William E. Wallace is an internationally recognized authority on Michelangelo and author/editor of 9 books. He holds a chaired Professorship in the Department of Art History and Archaeology where he teaches Renaissance art and architecture 1300-1700.
William E. Wallace is an internationally recognized authority on Michelangelo and his times and contemporaries.
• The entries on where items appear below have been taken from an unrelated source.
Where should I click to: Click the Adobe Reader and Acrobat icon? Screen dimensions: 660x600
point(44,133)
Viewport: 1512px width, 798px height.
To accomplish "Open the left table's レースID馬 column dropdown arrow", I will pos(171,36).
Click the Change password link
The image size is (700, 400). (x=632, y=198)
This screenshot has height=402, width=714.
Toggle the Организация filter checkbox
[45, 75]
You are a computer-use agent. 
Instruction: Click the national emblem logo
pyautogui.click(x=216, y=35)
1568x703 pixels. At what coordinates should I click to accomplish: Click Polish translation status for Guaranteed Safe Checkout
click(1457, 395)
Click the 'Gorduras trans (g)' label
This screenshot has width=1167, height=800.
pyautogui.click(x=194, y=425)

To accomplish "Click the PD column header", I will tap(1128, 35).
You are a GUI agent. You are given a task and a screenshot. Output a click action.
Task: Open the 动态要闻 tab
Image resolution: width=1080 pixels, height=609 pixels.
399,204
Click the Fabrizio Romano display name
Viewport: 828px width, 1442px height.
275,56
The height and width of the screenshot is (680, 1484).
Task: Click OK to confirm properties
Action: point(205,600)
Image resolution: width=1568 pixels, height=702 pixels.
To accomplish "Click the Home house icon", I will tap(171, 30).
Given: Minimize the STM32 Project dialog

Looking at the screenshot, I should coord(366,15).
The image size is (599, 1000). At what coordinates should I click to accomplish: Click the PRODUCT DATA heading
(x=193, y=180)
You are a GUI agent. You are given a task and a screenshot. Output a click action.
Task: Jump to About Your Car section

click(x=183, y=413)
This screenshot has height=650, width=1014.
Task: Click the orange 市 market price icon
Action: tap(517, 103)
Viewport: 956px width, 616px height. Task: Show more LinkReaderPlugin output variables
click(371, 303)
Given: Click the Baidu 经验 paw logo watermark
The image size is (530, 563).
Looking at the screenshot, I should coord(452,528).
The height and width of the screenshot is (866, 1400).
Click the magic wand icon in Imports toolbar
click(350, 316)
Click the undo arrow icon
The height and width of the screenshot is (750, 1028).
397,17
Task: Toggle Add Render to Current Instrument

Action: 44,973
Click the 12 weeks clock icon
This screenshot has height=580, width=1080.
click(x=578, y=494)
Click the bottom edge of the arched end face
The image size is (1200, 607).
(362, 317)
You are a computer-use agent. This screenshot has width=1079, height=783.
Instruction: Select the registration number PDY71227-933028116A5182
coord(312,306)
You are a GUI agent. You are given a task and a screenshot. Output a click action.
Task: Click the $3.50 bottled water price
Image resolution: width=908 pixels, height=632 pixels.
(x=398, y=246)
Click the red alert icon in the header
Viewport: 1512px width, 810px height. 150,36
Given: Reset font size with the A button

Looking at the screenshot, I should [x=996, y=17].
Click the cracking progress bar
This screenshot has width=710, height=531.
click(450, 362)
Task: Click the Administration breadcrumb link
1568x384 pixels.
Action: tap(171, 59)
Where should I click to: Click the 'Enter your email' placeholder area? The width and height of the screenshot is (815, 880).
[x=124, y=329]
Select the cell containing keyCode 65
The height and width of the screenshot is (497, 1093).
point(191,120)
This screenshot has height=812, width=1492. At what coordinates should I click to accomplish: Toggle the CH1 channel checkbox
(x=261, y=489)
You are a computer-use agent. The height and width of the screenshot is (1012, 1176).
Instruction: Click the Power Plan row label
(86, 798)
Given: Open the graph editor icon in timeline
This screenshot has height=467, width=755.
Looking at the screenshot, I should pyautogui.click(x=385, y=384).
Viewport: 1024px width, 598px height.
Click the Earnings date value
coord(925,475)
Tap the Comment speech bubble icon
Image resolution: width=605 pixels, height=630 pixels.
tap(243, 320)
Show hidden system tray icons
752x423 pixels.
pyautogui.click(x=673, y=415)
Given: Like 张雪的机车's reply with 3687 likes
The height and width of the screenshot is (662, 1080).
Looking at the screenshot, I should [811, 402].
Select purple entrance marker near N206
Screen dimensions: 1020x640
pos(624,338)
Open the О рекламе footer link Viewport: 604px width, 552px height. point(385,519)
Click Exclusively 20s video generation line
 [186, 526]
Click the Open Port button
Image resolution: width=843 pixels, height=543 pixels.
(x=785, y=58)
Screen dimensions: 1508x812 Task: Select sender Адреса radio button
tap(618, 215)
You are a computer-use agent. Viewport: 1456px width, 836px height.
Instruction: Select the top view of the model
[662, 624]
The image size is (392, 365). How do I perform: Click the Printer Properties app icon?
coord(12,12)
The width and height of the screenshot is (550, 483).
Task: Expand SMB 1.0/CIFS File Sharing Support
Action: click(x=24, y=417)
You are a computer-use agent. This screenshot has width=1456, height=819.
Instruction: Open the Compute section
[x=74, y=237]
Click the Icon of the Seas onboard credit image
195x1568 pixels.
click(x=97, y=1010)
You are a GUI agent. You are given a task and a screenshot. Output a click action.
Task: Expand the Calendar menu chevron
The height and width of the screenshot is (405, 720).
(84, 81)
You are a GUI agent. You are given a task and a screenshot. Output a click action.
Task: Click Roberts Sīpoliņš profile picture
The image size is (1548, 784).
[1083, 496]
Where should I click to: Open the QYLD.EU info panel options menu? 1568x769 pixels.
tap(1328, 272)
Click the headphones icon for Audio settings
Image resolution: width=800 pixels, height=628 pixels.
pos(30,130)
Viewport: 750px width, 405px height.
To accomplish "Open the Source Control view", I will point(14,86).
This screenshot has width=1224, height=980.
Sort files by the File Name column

He is the author/editor of nine different books on Michelangelo, including Michelangelo and Titian: A Tale of Rivalry and Genius (Princeton, 2026), Michelangelo, God’s Architect : The Story of His Final Years and Greatest Masterpiece (Princeton 2019), Michelangelo: The Artist, the Man and his Times (Cambridge, 2010), and Michelangelo at San Lorenzo: the Genius as Entrepreneur (Cambridge, 1994).
Wallace teaches Renaissance art and architecture 1300-1700, and is the recipient of numerous awards and fellowships, including at Villa I Tatti, Harvard University’s Center for Renaissance Studies in Florence and the American Academy in Rome. He is an invited lecturer at top museums and universities and has consulted for the Vatican on the cleaning of the Sistine Ceiling, and continues as an advisor. He has been a principal consultant for three BBC television programs on Michelangelo, and has taped a 36-lecture audio-visual course, The Genius of Michelangelo for “The Teaching Company.”
Listen to Professor Wallace's recent interview with the Washington University Ampersand about a rare document housed in the Washington University Library written by Michelangelo Buonarroti, and what it exposes about the life and times of the artist.
Wallace received his Ph.D. in Art History from Columbia University in New York in 1983, and subsequently joined the faculty at Washington University. In 2000 he was named the Barbara Murphy Bryant Distinguished Professor of Art History. In 2015 he received an Honorary Doctor of Fine Arts degree from Dickinson College, his undergraduate alma mater.